[[ Data supplied, beginning ]]

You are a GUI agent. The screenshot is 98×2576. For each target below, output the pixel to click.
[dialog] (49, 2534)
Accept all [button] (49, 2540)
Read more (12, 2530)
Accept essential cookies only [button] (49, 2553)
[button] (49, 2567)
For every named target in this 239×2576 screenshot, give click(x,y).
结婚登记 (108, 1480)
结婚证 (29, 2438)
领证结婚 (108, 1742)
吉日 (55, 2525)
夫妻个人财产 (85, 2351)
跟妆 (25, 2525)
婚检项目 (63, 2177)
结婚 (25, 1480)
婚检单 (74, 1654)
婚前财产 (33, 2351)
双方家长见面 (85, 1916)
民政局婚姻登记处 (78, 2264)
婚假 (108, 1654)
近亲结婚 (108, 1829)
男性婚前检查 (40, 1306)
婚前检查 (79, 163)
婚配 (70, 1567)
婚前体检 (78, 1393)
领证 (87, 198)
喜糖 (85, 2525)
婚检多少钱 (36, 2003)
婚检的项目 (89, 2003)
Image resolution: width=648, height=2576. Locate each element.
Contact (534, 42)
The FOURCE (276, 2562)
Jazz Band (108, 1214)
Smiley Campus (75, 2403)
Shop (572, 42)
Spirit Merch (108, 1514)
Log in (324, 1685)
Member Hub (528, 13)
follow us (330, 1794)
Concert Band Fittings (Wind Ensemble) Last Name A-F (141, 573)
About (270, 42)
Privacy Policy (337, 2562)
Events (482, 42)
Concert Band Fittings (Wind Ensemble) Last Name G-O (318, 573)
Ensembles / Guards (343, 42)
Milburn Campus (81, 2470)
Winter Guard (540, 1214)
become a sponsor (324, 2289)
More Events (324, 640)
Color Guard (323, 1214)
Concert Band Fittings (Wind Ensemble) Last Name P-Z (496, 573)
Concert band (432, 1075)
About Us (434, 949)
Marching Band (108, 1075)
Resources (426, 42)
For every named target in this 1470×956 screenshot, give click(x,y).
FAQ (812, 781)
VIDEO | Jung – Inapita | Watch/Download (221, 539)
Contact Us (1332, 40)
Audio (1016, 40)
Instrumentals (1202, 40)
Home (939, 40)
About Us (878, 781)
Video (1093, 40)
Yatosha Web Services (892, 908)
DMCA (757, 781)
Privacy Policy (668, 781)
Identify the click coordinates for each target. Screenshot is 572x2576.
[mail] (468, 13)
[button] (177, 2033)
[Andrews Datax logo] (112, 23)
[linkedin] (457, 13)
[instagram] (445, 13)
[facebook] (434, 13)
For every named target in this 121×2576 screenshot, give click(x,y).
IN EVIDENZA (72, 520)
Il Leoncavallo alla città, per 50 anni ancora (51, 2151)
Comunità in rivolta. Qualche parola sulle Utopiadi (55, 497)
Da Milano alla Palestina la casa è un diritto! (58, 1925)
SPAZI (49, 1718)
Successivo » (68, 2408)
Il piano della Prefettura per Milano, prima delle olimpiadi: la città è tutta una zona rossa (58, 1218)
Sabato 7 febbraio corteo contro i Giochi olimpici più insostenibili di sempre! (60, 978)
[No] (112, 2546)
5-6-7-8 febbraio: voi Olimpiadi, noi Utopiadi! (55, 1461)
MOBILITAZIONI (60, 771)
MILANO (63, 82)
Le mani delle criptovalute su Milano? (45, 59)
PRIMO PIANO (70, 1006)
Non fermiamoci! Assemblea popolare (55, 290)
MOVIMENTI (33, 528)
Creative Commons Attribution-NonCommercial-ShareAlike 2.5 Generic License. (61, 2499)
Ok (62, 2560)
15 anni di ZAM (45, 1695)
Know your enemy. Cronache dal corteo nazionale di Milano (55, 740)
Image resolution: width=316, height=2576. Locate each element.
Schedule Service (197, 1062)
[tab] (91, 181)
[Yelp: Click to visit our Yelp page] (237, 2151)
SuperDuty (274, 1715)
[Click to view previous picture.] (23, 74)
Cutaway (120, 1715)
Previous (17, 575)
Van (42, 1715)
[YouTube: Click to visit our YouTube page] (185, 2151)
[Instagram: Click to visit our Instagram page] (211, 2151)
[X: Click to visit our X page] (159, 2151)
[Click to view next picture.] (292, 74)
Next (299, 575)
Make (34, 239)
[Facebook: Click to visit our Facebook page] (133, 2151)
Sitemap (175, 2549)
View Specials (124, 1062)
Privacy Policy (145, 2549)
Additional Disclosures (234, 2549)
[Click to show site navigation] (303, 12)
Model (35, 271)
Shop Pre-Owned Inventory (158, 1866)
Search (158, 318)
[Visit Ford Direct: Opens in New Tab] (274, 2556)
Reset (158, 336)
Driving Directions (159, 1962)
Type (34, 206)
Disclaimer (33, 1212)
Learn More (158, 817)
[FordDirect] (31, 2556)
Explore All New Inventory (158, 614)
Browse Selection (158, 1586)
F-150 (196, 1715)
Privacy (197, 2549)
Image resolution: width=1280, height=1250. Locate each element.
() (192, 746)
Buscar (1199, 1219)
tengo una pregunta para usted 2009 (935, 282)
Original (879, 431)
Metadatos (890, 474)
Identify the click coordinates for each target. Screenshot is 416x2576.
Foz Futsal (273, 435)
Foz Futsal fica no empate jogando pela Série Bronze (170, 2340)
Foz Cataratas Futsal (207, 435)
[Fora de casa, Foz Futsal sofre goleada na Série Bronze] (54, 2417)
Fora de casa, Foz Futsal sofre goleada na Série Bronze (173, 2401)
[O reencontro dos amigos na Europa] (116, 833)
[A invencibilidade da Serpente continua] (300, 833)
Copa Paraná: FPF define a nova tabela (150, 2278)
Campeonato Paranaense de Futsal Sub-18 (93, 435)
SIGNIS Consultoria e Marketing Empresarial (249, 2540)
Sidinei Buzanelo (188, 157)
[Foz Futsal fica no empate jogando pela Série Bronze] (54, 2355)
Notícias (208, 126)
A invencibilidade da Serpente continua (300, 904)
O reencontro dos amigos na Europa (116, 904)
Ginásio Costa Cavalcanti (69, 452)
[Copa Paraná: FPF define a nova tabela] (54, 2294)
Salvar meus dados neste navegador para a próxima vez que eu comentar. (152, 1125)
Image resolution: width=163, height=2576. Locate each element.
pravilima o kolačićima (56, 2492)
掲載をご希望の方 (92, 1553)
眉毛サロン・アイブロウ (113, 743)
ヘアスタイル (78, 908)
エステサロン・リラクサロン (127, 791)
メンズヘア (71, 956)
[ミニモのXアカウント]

[[ Data supplied, end ]]

# Requirement
Every line above with the word "Paraná" belongs in the answer, copied as written.

# Output of the exercise
Copa Paraná: FPF define a nova tabela (150, 2278)
[Copa Paraná: FPF define a nova tabela] (54, 2294)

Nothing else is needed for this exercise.